IBM's next-gen memory is 100 times faster than flash

IBM scientists solve two hurdles in Phase Change Memory allowing it to process more data and speed past flash memory.


Phase Change Memory (PCM) technology--one of the new forms of faster, smaller, and denser memory chips destined to replace flash--has been on the table for a while now. Now IBM has come up with a breakthrough making PCM data transfer "instantaneous" and 100 times faster than flash memory.

IBM scientists in Zurich came to these new breakthroughs for their PCM chips while solving two major problems with the architecture. PCMs work by using a specialized alloy that can change its physical state, between a low-resistance crystalline to a high-resistance amorphous phase, by applying voltage.

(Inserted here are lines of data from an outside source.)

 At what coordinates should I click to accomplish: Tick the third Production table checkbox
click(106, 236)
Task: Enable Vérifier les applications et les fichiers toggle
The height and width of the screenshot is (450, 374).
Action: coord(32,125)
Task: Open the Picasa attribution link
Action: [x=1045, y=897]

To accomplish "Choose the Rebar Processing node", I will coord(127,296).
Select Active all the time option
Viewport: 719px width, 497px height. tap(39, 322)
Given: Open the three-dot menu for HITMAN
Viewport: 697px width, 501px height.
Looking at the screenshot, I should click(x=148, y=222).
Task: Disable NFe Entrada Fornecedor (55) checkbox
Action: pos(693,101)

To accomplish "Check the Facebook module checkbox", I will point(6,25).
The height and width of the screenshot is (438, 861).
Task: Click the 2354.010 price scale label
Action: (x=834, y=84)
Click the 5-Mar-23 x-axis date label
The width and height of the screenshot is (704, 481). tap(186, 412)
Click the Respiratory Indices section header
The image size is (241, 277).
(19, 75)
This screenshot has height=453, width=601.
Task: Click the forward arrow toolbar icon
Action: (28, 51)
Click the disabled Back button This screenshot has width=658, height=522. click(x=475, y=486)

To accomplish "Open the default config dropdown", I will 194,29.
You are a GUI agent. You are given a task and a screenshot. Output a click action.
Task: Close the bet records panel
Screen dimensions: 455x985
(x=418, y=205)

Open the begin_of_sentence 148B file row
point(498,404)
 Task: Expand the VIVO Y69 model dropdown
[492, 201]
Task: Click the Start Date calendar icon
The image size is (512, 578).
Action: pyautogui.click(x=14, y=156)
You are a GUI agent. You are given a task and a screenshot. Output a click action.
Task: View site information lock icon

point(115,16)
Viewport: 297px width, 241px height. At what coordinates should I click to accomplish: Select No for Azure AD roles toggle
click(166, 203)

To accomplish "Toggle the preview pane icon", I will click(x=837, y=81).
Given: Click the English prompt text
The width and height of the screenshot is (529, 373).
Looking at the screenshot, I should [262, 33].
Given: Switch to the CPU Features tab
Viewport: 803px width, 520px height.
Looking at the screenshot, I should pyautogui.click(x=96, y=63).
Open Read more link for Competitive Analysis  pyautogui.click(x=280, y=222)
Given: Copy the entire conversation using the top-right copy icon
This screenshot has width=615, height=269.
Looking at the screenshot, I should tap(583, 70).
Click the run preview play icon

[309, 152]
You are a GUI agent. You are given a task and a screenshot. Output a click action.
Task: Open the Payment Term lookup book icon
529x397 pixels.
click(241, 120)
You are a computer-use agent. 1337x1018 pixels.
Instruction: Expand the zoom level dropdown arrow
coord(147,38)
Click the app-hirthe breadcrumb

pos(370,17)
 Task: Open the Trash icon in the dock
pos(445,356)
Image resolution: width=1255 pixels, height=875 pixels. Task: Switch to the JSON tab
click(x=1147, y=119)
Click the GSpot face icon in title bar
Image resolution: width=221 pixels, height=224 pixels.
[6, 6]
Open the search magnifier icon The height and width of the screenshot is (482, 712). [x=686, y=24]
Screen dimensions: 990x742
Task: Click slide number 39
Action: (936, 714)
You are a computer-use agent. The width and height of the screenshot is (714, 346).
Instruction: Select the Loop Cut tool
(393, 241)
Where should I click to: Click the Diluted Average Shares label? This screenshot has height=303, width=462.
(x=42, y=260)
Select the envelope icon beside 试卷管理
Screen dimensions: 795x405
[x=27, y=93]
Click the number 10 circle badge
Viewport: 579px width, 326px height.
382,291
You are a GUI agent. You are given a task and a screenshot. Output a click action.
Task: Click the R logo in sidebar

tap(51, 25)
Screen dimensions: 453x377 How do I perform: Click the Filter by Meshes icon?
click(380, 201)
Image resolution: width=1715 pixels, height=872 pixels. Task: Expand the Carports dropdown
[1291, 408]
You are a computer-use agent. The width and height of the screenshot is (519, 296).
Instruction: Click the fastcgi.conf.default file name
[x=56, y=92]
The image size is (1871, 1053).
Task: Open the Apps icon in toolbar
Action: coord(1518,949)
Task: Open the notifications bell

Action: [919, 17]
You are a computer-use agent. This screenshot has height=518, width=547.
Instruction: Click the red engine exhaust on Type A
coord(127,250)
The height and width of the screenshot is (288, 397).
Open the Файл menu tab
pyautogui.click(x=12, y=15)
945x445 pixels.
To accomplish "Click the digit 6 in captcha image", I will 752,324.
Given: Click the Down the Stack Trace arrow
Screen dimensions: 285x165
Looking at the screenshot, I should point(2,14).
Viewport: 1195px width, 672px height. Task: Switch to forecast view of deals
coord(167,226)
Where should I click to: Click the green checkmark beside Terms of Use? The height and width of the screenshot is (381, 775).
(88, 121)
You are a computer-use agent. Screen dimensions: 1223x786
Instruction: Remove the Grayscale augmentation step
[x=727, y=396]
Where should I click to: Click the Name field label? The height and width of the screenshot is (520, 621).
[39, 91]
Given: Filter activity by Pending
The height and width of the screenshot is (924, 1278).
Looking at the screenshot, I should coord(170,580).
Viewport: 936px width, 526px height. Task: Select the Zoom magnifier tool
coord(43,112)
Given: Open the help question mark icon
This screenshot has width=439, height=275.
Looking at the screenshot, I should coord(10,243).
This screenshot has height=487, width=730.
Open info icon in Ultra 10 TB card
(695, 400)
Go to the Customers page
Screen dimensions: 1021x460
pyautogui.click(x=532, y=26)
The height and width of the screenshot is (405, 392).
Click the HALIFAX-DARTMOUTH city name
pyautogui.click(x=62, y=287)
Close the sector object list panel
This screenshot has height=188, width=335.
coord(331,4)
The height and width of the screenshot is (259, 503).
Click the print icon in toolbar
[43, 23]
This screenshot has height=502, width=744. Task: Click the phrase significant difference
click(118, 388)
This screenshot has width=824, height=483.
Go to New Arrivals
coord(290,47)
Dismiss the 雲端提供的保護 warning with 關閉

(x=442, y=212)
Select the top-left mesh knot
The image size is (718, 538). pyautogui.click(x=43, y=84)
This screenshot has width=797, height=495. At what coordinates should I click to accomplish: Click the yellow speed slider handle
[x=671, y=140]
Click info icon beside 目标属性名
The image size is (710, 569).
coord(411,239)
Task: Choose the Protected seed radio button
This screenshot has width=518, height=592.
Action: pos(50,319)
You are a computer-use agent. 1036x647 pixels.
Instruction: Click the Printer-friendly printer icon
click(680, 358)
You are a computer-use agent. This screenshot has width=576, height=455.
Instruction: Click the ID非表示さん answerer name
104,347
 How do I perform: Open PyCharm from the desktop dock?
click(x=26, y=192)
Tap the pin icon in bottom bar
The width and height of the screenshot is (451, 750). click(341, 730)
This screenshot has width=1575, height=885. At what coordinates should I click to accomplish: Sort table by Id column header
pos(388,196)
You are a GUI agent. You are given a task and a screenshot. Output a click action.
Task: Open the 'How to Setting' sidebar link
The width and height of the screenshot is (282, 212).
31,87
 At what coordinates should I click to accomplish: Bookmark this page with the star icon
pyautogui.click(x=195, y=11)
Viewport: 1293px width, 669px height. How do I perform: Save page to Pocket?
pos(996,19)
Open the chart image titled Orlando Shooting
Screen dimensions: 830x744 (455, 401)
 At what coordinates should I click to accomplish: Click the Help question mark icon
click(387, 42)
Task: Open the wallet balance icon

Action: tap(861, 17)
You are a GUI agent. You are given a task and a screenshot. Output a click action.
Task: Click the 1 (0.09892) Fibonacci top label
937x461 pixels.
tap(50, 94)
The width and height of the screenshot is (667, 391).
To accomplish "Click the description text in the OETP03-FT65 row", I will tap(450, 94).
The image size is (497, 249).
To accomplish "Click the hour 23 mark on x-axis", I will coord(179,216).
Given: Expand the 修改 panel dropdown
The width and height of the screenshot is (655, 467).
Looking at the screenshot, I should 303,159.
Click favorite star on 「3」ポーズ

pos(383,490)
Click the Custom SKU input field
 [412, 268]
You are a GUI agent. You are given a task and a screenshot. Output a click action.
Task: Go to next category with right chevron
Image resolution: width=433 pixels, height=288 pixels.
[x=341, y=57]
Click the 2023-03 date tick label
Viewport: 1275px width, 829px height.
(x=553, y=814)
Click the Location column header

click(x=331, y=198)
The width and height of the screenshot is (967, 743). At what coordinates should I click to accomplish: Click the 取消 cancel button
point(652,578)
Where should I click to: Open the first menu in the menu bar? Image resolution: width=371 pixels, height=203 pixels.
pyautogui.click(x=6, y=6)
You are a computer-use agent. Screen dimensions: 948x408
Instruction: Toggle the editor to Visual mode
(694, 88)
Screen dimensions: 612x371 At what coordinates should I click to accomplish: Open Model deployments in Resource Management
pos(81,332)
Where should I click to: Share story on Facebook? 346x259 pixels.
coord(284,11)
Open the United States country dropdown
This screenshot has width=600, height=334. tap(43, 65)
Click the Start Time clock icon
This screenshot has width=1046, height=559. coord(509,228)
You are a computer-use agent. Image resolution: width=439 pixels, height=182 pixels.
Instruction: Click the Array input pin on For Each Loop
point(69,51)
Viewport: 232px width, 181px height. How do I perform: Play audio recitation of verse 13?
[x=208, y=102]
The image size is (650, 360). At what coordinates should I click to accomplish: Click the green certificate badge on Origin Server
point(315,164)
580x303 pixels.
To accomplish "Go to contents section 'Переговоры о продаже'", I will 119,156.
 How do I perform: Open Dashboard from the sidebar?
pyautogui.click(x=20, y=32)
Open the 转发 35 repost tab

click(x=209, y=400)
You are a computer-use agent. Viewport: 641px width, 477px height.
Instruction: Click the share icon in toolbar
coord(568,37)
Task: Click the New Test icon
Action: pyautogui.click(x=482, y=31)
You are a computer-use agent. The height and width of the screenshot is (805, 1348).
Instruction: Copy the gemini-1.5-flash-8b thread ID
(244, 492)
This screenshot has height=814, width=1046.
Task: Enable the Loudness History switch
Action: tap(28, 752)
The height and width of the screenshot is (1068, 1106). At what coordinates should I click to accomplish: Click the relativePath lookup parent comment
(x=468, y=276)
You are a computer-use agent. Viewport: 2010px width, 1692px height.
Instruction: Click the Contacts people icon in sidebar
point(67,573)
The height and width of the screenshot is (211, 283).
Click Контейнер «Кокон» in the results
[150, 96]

When the resistance of the chip goes up the chip can store multiple bits of data over the one bit that flash can handle. Combine this with a write latency of 10 microseconds and PCM performs 100 times better than flash.

However changing parts of the chip into the amorphous phase creates a problem of continual resistance increases, called resistance drift, which eventual lead to read errors. To combat the problem, IBM developed an advanced modulation-coding technique, or software that can pick out and correct for drift-based errors.

The technology probably won't be in computers and smartphone for a while but the fast next-generation data-storage technology could be ready for use with servers in 2016.